I've been hiding in meeting rooms much
of yesterday and today, talking with the press about this week's announcements
and the state of the market. Yesterday afternoon, I met with three
Japanese journalists for what was one of the best interviews I've done
in a long time.
These guys were prepared! They had excellent questions which reflected the Japanese cultural tendency to think long-term and in multiple directions. I don't speak Japanese, but I know a few of the key phrases and intonations of the language. Combine that with the "Engrish" (romanji character) pronunciation of many of the technical words, and I was able to understand most of the questions even before they had been translated. The eye contact was intense, the laughter reflected in the creases in the corner of the eye, and it all worked despite my constant reminder to myself to say "hai" at appropriate points and never to use the word "no".
So what was the question worth blogging? It was, essentially -- four years ago, you announced a J2EE-based collaboration strategy. It was a two-lane highway. Today we hear a lot of news about ongoing investment and enhancement in the core Notes/Domino technologies, and no two-lane highway. What has changed and why?
I love this question (and I told the Japanese that I do). The question is asked at user groups, by journalists, by CIOs. It requires a philosophical answer, but is one that I get asked enough that I've honed the philosophy.
When Al Zollar stood on that stage four years ago and announced collaboration for J2EE, a number of things drove the decision.
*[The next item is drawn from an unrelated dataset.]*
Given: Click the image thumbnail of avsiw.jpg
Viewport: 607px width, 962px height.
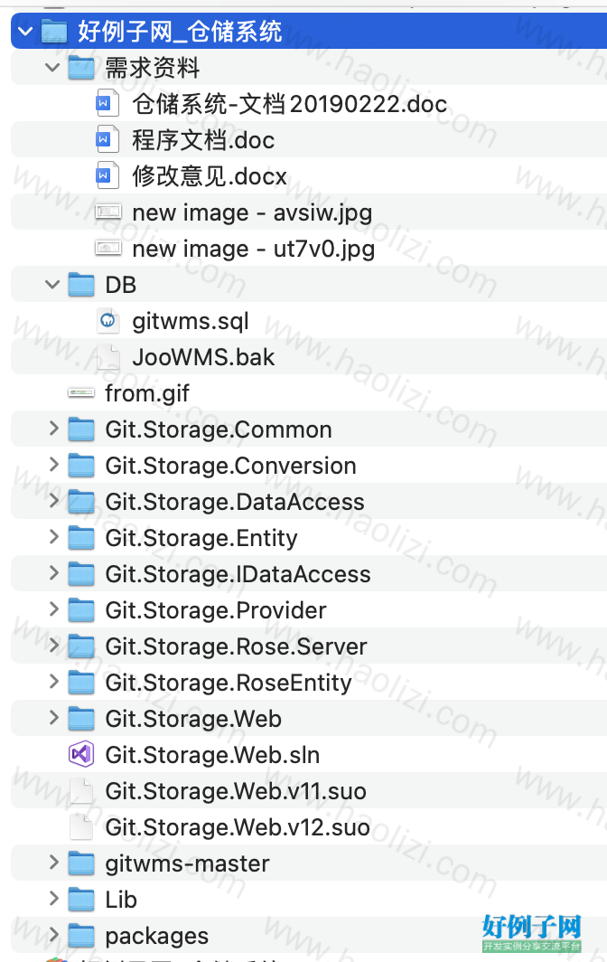Looking at the screenshot, I should 107,212.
The primary two still make perfect sense today.
1) Software is becoming componentized. You can see it in the way IBM and others build solutions today. The new Sametime uses an Eclipse framework, a Codec from someone else, etc. Making components to provide collaborative capabilities is a good idea.
2) J2EE, or alternatively .NET, have become the primary languages for application developers. The forecast in 2002 was that by 2005, 80% of all new apps would be written in one or the other. I don't think it happened that way -- for a variety of reasons, I think the number is lower. But it is still a fact that a new computer science graduate from unversity is more likely to be focused on Java or .NET than anything else. And convincing them learn to develop in Domino Designer is a challenge, because it's "proprietary" to one (albeit incredibly popular) platform.
So we had to start getting behind one of these development platforms, and as IBM, it makes sense that we chose Java. The Workplace Collaboration Services, and many of the Workplace-branded products, reflect this. But a funny thing happened on the way to J2EE-based collaboration -- market adoption of Notes/Domino continued, and more importantly, existing customers grew their Domino investments through larger user populations and increasing numbers of applications.
The problem with the "two-lane highway" was that there was an implication you would eventually have to move to the other lane, and it would take some superhuman feat to do so. There's no ROI in migration, and IBM -- unlike our primary competitor -- just don't believe in it. So instead of following separate and parallel development paths, we started finding ways to integrate the new, Java-based, componentized technologies with the existing Notes/Domino products.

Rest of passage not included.